Seafood Soup Tips

Most people would just shake a little salt on it and it is done. They think that this action is good enough to make the soup taste better.
However, chefs can use better alternatives for improving the taste of soup, without using excessive salt.
First and foremost, reflect on the ingredients of the soup. Most of the time, veggies, herbs and bones are starting base for a good carab or fish soup.
If you want to reduce or increase the flavor of the soup - especially delicious crab soup, you have to taste it between stirring.

Its up to you really.
Feel free to reduce/increase the amount of soup according to your taste.
If you’re done cooking the soup but it tastes like it still needs something, reach for wine, lime juice or lemon.
You can also spike it with vinegar. If you want more flavor to the meat, make sure that you saut? it in the pot.
You can add more oil or butter to the pot. You can also toss in chopped garlic and onion.

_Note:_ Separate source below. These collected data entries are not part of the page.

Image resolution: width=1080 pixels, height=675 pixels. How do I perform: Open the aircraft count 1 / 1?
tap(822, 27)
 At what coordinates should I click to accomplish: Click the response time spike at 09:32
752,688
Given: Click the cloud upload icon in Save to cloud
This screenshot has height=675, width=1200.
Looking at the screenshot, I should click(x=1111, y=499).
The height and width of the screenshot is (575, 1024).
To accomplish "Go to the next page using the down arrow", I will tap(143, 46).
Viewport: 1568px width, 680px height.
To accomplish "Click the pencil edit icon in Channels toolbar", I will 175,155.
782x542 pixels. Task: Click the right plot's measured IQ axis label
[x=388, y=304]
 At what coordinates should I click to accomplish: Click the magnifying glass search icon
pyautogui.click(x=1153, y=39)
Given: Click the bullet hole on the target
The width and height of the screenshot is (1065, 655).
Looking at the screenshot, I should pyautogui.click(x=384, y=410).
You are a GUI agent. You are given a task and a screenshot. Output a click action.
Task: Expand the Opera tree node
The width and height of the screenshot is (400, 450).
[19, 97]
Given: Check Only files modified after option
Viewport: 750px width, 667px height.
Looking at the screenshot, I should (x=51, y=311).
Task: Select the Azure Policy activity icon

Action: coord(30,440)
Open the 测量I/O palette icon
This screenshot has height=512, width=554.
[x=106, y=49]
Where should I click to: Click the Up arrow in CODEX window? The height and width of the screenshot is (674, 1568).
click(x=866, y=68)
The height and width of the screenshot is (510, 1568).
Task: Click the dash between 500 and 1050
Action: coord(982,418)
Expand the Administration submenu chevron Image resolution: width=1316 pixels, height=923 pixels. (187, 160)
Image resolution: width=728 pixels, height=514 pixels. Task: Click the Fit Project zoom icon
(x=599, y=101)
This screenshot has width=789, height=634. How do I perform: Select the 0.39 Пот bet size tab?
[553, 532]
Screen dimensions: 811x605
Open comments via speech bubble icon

Take the time to saut? all the ingredients and let them seep in with one another.
If you are cooking stew and it tastes slightly burnt, you can remedy it by pouring a bit of milk to balance the taste out.
You can take grease out of both the soup and the stew by dropping in some ice cubes and continuing to stir.
Lest you want to serve a high cholesterol iced tea, throw the ice cubes away. Remaining fat will attach to the cold cubes.
Keep paper towels handy for skimming the surface with them.

Finally, when you are reheating your soup, you must always use a double boiler.
In doing so, the soup will retain its flavor because the hot water keeps all the components.
A nice idea is to server some scallops with the soup.
The story is about a traveler who inquires after a night’s rest with a man and his wife.
He said he could make the best stew they ever tasted with only a rock. Now it was a normal rock.
The stew he concocted was flavorful since the homeowners had furnished him with its ingredients.